Depuis le 7 octobre 2023, la bande de Gaza est le théâtre d’une crise humanitaire et médicale majeure. Selon l’Organisation mondiale de la Santé (OMS), 42 000 personnes souffrent de blessures graves, et un quart d’entre elles sont des enfants. Ces traumatismes vont nécessiter des soins et une réadaptation sur plusieurs années, avec des conséquences à long terme pour la santé physique et mentale.
Nature des blessures et implications médicales
Les blessures signalées incluent des traumatismes pénétrants, des fractures multiples et des lésions complexes au visage et aux yeux. Chez les enfants, les traumatismes faciaux peuvent entraîner des défigurations permanentes et des handicaps fonctionnels, comme des difficultés à manger, à parler ou à voir correctement. Les blessures oculaires, fréquentes lors des explosions ou éclats d’obus, sont particulièrement préoccupantes : elles peuvent provoquer une perte de vision partielle ou totale et nécessitent souvent des interventions chirurgicales spécialisées.
Selon l’OMS, ces traumatismes graves nécessitent non seulement des interventions chirurgicales immédiates, mais également une prise en charge pluridisciplinaire incluant physiothérapie, ergothérapie et soutien psychologique pour prévenir les séquelles à long terme.
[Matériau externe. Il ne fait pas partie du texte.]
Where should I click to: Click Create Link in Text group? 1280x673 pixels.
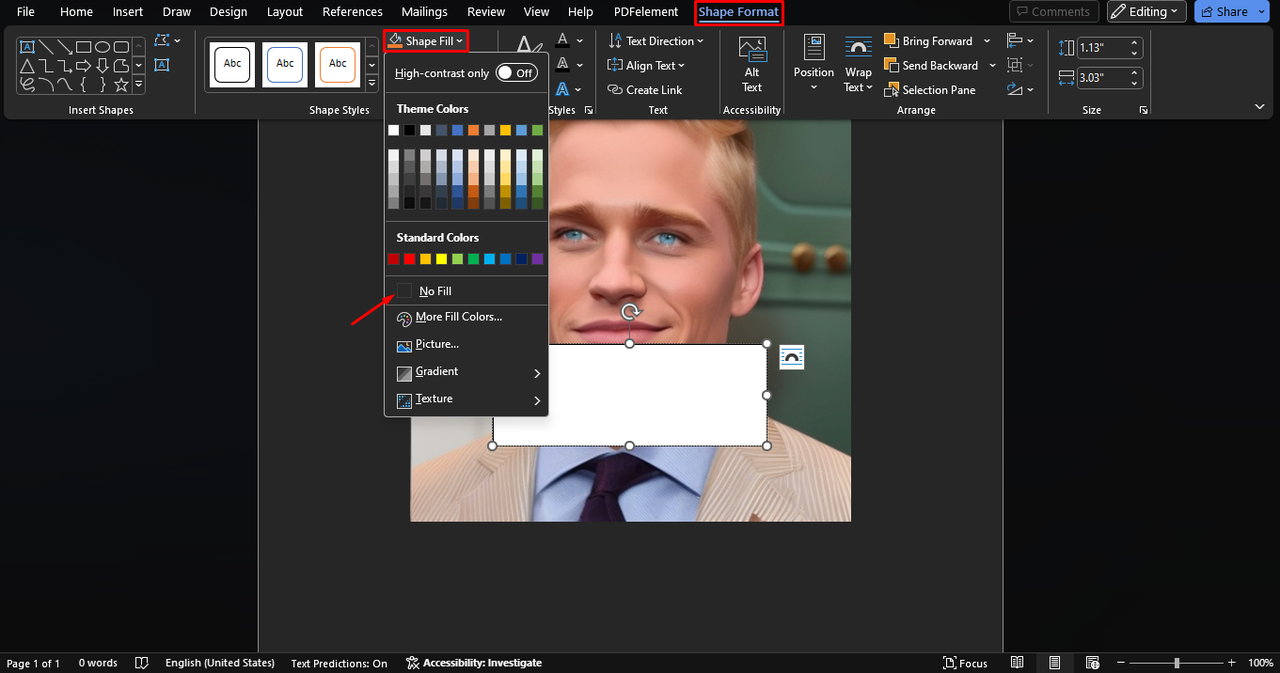pos(645,90)
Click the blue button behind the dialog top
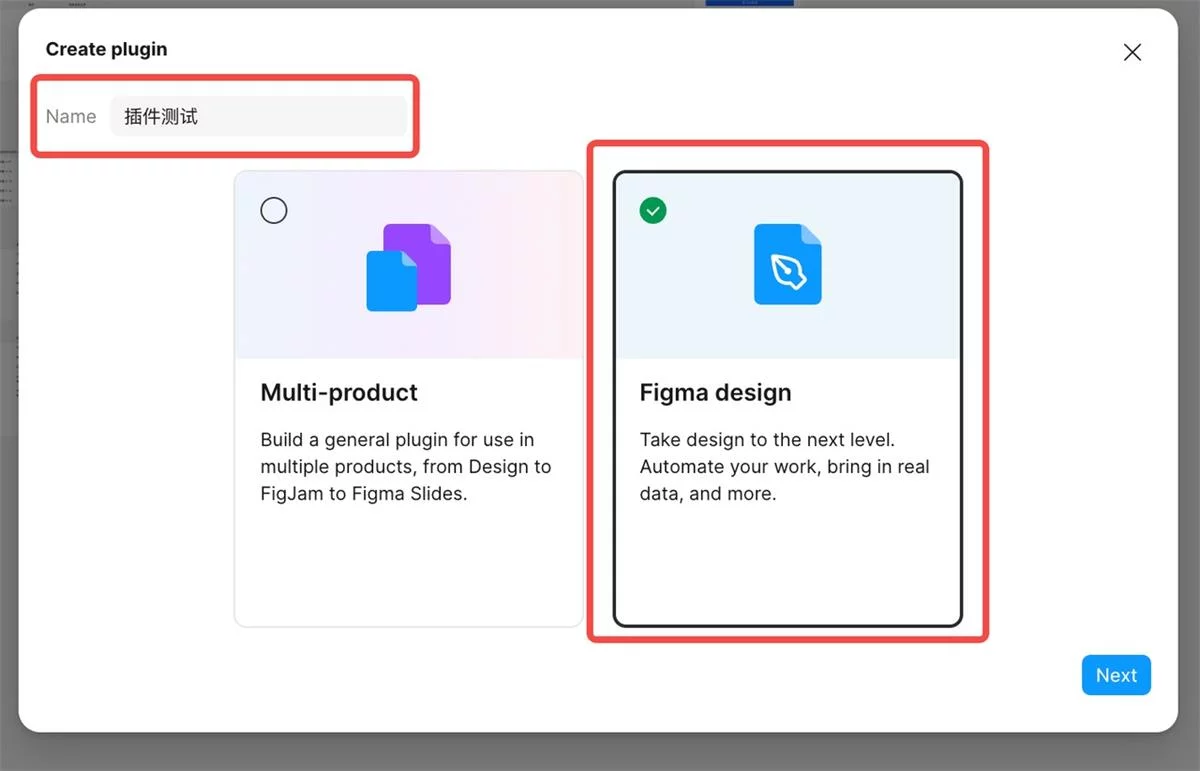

Avant le conflit, Gaza comptait environ 1 300 physiothérapeutes et 400 ergothérapeutes, dont beaucoup ont été déplacés ou tués, limitant la capacité de réhabilitation.

Impact sur les enfants
Les enfants sont particulièrement vulnérables face aux traumatismes physiques et psychologiques. Outre les blessures physiques, ils peuvent développer des troubles post-traumatiques, anxiété, dépression ou troubles du sommeil. La stigmatisation sociale liée aux défigurations et handicaps peut également limiter leur accès à l’éducation et à la vie sociale.
Bilan global et crise humanitaire
Le bilan total de l’agression s’élève désormais à 66 225 morts et 168 938 blessés. Les zones de sécurité désignées par Israël sont dénoncées par l’ONU comme inefficaces et surpeuplées, souvent dépourvues de nourriture, d’eau potable et d’infrastructures sanitaires essentielles. James Elder, porte-parole de l’UNICEF, a déclaré que « les écoles et tentes servant d’abris temporaires sont régulièrement détruites, et les zones soi-disant sûres deviennent des lieux de mort ».
Besoins urgents en soins et réhabilitation

Pour chaque blessé grave, un suivi médical complet est nécessaire : chirurgie reconstructive, traitements ophtalmologiques spécialisés, rééducation fonctionnelle et soutien psychologique. La privation de ces soins essentiels augmente le risque de complications à long terme, y compris des handicaps permanents. L’ONU rappelle que la puissance occupante a la responsabilité de garantir aux civils l’accès à des soins, à la nourriture et à des abris sûrs.